Plans to develop new cannabis-based treatments for some of the most common forms of epilepsy have been announced by a team of Irish scientists.
The initiative will be led by FutureNeuro, a Science Foundation Ireland research centre for chronic and rare neurological diseases based at the Royal College of Surgeons in Ireland.
The research in partnership with GreenLight Medicines, an Irish biopharmaceutical company, will explore how cannabidiol (CBD) and other non-psychoactive molecules from the cannabis plant can reduce seizures. It will also look at optimising the effectiveness of this new approach to treat epilepsy, especially "drug resistant epilepsies", which can affect children in particular.
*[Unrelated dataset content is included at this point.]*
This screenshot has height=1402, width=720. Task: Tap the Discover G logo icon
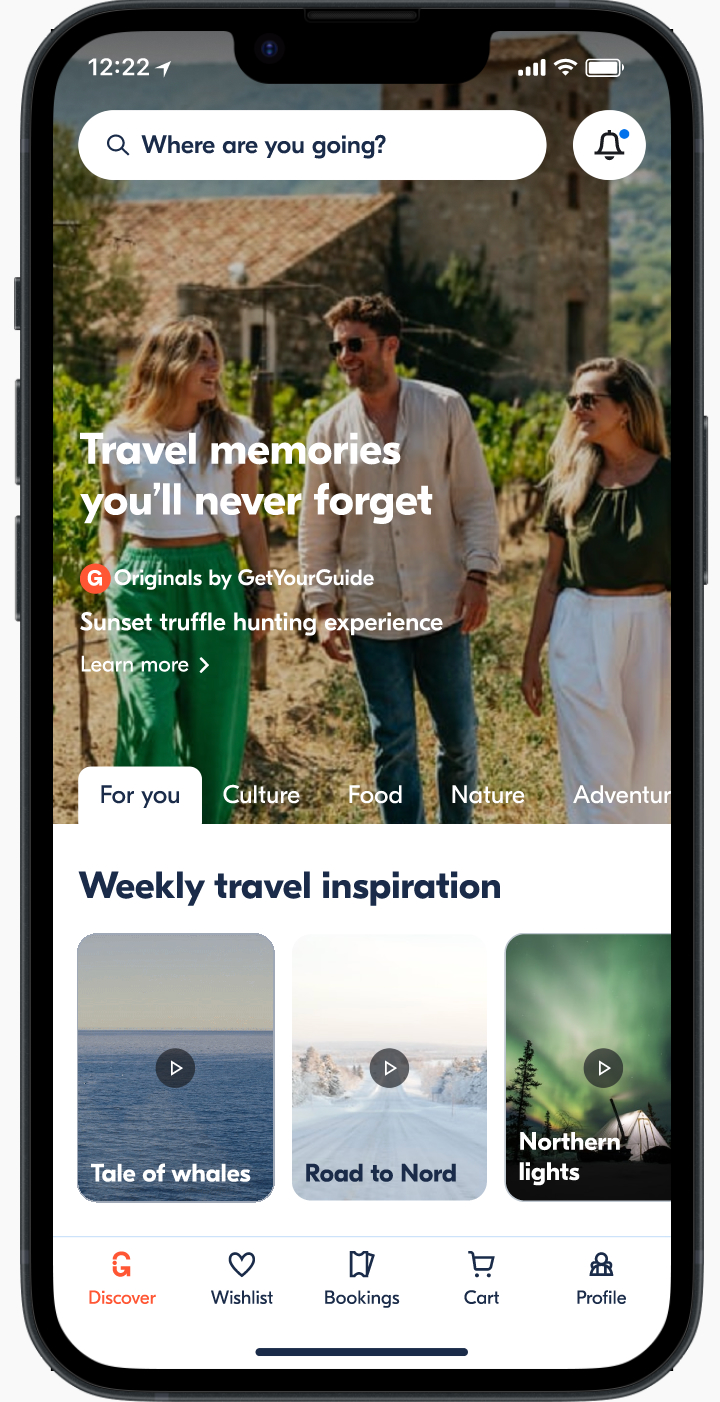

"This project has strong alignment with FutureNeuro's strategic goal to bring novel treatments to patients in Ireland with difficult to control epilepsy," said Prof David Henshall, the project's academic supervisor.
An estimated 10,000 people in Ireland are resistant to current treatments for epilepsy, one of the most common neurological diseases. This means they have numerous, uncontrolled seizures every day. They can result in other devastating effects, including a reduction in cognitive abilities.
Principal investigator at FutureNeuro Dr Colin Doherty said: "Use of cannabis to treat epilepsy offers a tantalising new horizon for severe disabling seizures. The mechanism by which CBD exerts its antiepileptic effects is currently unknown, and this impactful research will help to provide clinical evidence of its long-term efficacy, as well as data on any long-term side effects."
Emerging evidence suggests CBD and possibly other cannabis components reduce seizures in patients with rare genetic epilepsies and may have potential as a treatment for refractory epilepsy.
Dr James Linden, chief executive of GreenLight Medicines said: "We are delighted to work with FutureNeuro to investigate if Greenlight compounds have potential as treatments for drug-resistant epilepsy. It's a great opportunity to make a difference to the lives of thousands of epilepsy patients."